History: 200 Years in 30 Minutes

Week 2 — History: 200 Years in 30 Minutes

You're walking into a country that has been the staging ground for three of the last four world powers. The Brits broke their teeth here. The Soviets broke their teeth here. The Americans broke their teeth here. Every empire that has tried to hold this land has lost. That isn't propaganda. That's the precondition for everything you're going to see.

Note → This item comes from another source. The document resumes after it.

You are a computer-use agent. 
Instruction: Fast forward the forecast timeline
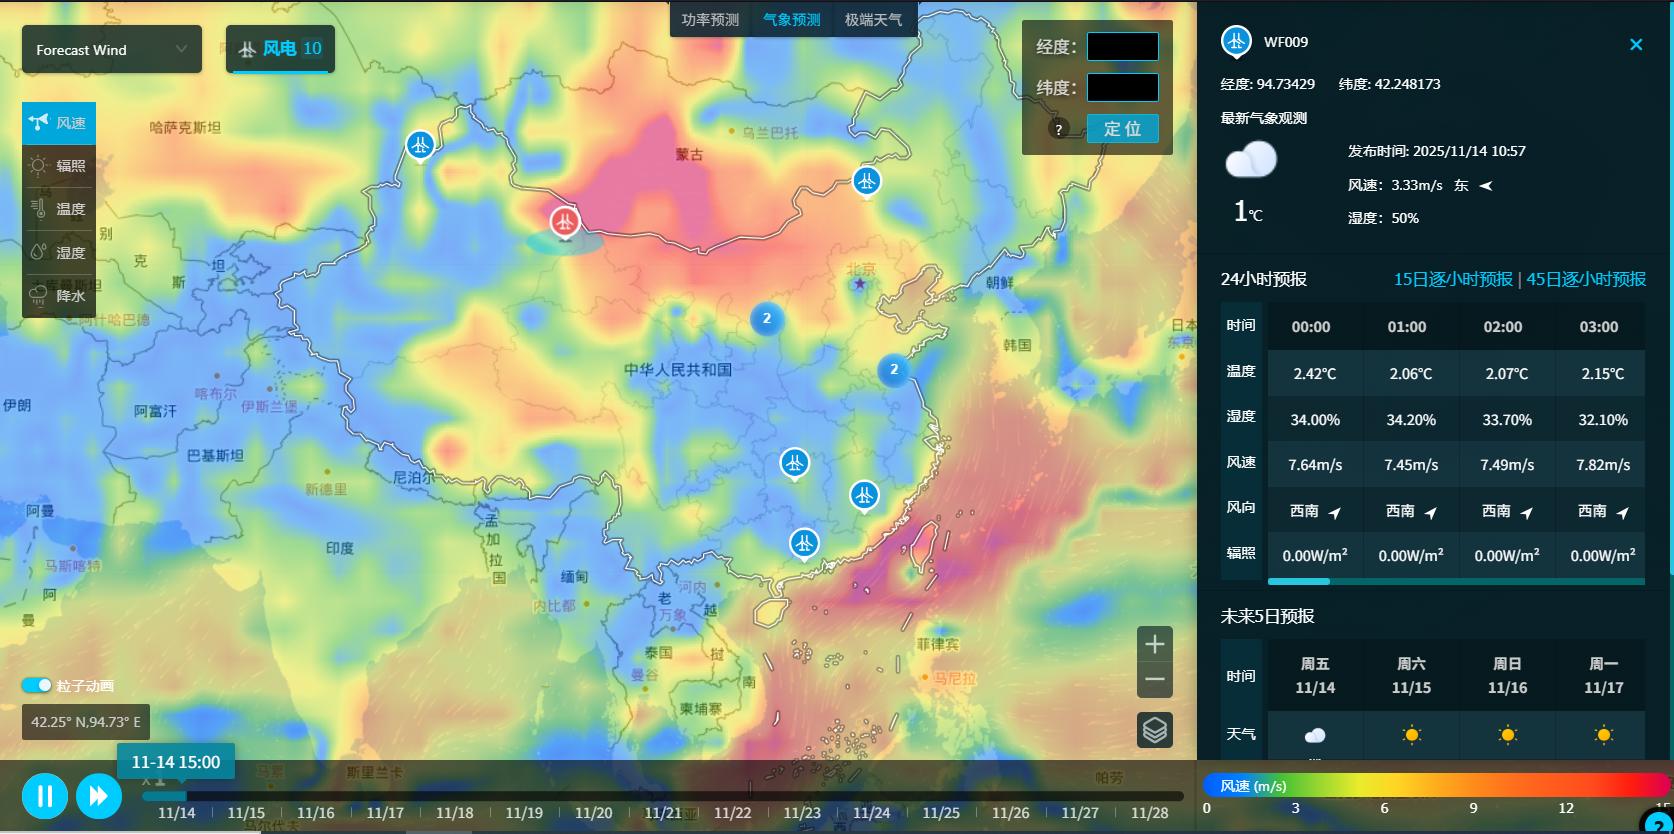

This module gives you just enough to follow any conversation Munir or a stranger starts. We're not making historians out of you — we're making you not the dumbest guy at the dinner table.

The five chapters

1. Pre-1839 — The Crossroads

Afghanistan was never one country until it had to be. The land was a contested middle for everyone: Persians from the west, Mongols from the north, Mughals from the south, Russians watching from the steppe. Bamyan was a Buddhist hub on the Silk Road for 1,500 years before Islam arrived. Balkh — outside Mazar — is older than recorded history; the Mahabharata mentions it. The country's identity is "we were here before you, and we'll be here after."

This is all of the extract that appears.